Platelet receptors for collagen.

The interaction of platelets with collagen is a complex reaction because collagen monomer does not have any affinity to platelets, but collagen fibrils and immobilized collagen bind strongly to platelets. It was postulated that a platelet would have multiple binding sites for collagen that would encompass several collagen molecules polymerized to each other. The mechanism for how these collagen fibrils or immobilized collagen bind to and activate platelets is still unknown. Two platelet glycoproteins, GP Ia/IIa (integrin alpha 2 beta 1) and GP VI, fulfill the following requirements for a physiological collagen receptor: 1) antibodies against these proteins inhibit the platelet aggregation induced by collagen and platelet adhesion to collagen under both static and flow conditions, and 2) patients whose platelets are deficient in either GP Ia/IIa or GP VI have been found, and their platelets show no interaction with collagen.

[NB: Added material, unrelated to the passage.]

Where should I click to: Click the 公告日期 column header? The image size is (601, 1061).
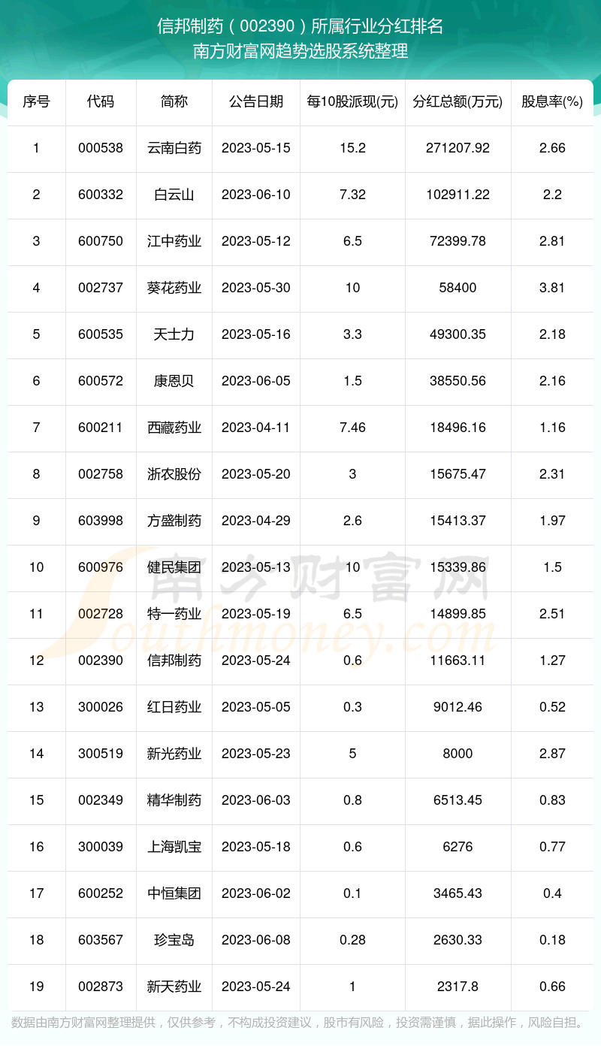tap(256, 101)
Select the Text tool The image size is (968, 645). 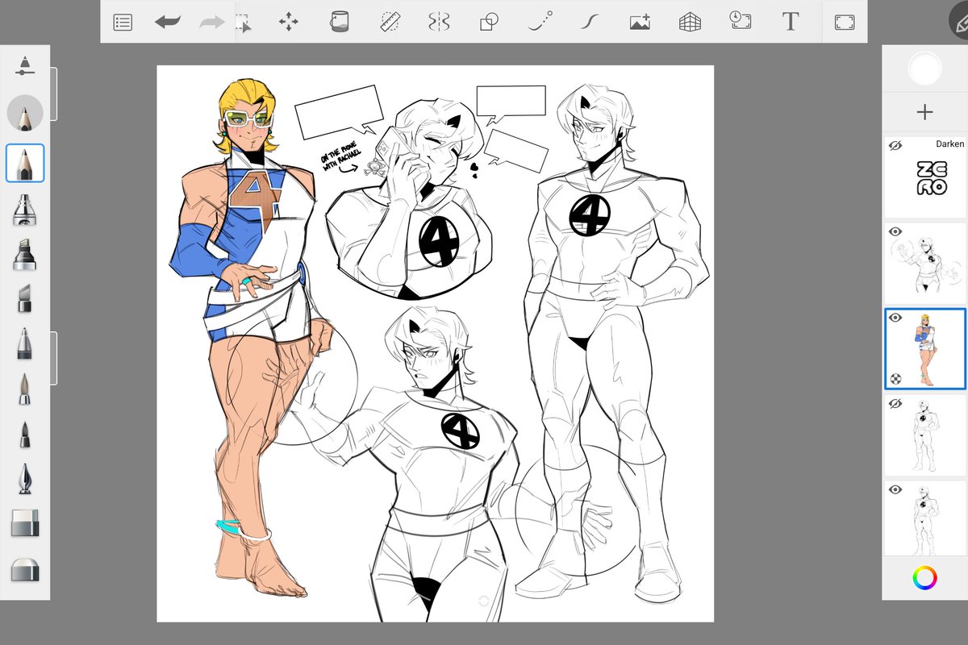click(x=791, y=22)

Under flow conditions, which closely approximate physiological conditions under which thrombus formation occurs, platelets interact with vWf molecules bound to immobilized collagen and then the adhered platelets would react with collagen through their collagen receptors, resulting in activation of the platelets and subsequent formation of platelet aggregates. Although the details of the interaction of GP Ia/IIa with collagen have been investigated in recent years, the mechanism of the reaction between GP VI and collagen remains to be explored.